### [What to work on]
If a line includes the word "with", it belongs in the count; state the total for the data below and add nothing.
- Opening Delimiter -
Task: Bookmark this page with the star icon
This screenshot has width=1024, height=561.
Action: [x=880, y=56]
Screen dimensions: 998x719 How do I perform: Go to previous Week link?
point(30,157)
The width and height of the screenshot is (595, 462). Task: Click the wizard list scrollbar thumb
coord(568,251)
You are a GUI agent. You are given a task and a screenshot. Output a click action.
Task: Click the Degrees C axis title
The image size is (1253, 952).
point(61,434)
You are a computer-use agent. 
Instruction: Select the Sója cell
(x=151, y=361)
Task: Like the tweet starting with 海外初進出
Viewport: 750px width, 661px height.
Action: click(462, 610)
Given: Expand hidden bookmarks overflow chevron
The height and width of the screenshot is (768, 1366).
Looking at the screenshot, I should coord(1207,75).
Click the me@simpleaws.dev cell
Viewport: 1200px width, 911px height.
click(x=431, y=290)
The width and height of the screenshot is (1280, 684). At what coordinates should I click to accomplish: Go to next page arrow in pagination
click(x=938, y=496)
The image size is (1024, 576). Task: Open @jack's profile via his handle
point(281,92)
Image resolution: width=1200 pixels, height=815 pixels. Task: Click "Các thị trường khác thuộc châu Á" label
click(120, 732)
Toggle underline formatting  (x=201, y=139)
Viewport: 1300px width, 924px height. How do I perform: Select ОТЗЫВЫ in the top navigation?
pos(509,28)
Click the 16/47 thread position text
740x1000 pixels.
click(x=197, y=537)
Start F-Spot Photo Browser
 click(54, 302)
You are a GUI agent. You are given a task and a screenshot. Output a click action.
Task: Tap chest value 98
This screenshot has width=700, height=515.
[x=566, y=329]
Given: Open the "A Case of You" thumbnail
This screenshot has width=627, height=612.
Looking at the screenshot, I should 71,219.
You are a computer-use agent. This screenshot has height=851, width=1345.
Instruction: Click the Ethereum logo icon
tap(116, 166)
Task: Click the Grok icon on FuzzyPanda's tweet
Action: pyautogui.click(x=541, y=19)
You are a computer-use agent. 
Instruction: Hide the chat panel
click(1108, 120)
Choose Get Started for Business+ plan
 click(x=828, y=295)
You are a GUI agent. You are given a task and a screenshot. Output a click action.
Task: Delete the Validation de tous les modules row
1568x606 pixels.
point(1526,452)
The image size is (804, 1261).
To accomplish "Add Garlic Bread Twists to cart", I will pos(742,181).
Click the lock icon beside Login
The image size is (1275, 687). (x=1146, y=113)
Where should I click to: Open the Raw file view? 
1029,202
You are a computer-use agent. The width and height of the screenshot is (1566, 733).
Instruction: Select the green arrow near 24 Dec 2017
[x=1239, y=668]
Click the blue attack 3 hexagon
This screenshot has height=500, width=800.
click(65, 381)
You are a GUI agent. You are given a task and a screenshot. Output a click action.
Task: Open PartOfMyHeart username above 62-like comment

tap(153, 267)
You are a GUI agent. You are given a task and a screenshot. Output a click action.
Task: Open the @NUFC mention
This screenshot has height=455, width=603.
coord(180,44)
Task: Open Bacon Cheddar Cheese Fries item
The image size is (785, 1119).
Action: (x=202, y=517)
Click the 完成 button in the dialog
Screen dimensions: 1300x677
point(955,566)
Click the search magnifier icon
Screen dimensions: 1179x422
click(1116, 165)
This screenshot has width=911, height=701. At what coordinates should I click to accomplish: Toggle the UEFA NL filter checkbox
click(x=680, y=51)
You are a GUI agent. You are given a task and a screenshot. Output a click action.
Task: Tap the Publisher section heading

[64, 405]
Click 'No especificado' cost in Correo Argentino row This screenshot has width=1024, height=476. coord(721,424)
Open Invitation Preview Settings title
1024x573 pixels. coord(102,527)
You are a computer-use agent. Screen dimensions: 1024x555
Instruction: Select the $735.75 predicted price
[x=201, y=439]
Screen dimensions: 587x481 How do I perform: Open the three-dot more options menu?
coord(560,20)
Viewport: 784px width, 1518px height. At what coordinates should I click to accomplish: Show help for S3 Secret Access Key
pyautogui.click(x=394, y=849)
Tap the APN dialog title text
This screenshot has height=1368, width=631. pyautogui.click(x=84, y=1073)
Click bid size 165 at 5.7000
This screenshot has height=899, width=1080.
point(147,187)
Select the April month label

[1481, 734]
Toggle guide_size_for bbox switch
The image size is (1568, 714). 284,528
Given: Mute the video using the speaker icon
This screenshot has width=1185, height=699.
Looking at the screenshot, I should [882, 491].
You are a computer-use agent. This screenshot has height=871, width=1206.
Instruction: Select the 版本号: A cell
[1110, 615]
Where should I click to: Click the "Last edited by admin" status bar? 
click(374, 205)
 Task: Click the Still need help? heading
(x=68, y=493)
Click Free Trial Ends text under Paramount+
- Closing Delimiter -
### [Task answer]
2